Melbournians will be familiar with Chapel Street Bazaar–it’s an institution. It’s a rabbit warren of a shop, filled to the brim with retro gems and glorious vintageness. I’ve happily whiled away many an hour searching for goodness-knows-what and come out with some completely unexpected, left-of-centre purchase (vintage thimbles, anyone?).
It had been a while since I had explored its delights. I was meeting up with my sister for breakfast one recent sunny morning and we ducked in for a wander. It’s a difficult place to visit quickly, but we didn’t have much time so we did a brisk walk around the whole place rather than try to be thorough in one of the sections. We walked past gorgeous retro lamps, delicate bits of lace, well-worn Star Wars toys, board games stacked up high, smokers paraphernalia and no end of random bits and bobs. It was a sumptuous visual smorgasbord.
In a couple of the glass cases, one particular type of artefact caught my eye–a few sets of vintage nudie, or “booby”, playing cards, probably from about the 1950s. (From an anthropological point of view, rather than a pervy point of view.) Without going through the humiliation of asking the attendant to open the glass cases, I could only see the photo that was displayed on the top of each set, but there were two things that struck me about each of them.
Thing the first: they weren’t posing in any sort of sexy, come-hither way.

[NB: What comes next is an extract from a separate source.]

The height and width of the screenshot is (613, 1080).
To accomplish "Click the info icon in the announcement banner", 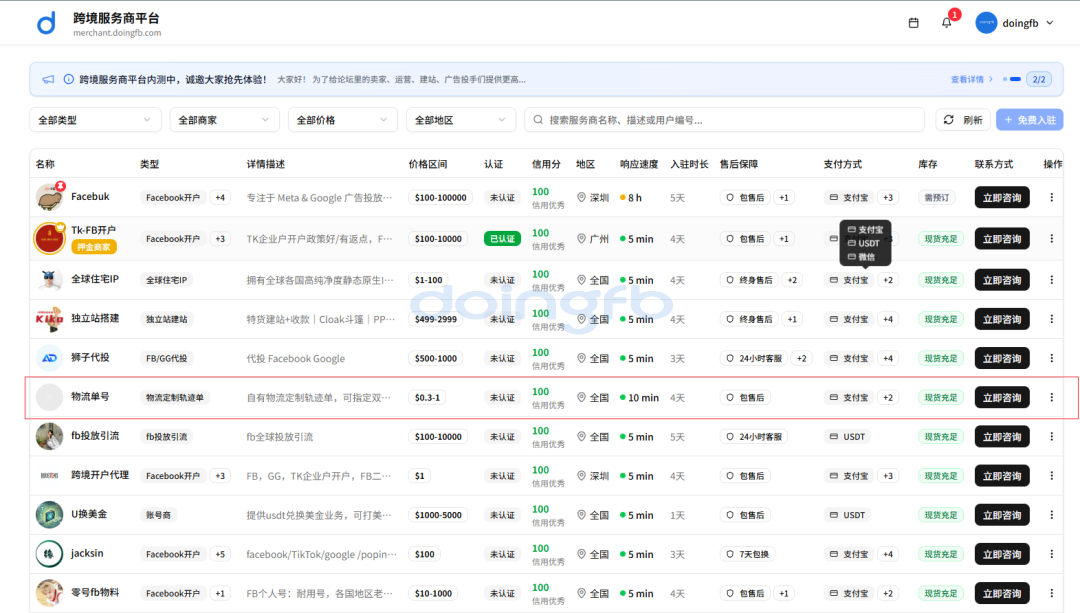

There was no pouting, licking of lips or over-lashed eyes. Their expressions were innocent and fairly demure. They looked like they might’ve been posing for a family portrait or the PTA annual photograph, except that they were nude.
Thing the second: the boobs looked so, well, ordinary. They weren’t enormous, plumped up, tanned jobbies, with nipple rings and/or other attached paraphernalia. Before silicone and botox and other nasty stuff got involved, it seems every set of boobs looked different (gasp!). They looked like ordinary sort of boobs that you might see in the changing rooms at the local swimming pool–some big, some small, some longish, some roundish, nipples all different.
I couldn’t purport to be any sort of expert on the matter, but based on what I’ve seen almost out of view on the top shelf at the newsagency, boobs on display these days look remarkably homogenous (big, tanned), as do “attractive” women (tall, slim). It was a strange shock–and relief–to remember that all bodies are different, and that different doesn’t mean weird, bad or unattractive, and that different definitely can mean sexy and desirable. I’m sure just as many men were lusting after those longish boobs with the uneven nipples back then as there are now after the enormous tanned ones. Makes me wonder what the nudie playing cards/magazines will look like in another 40 years’ time.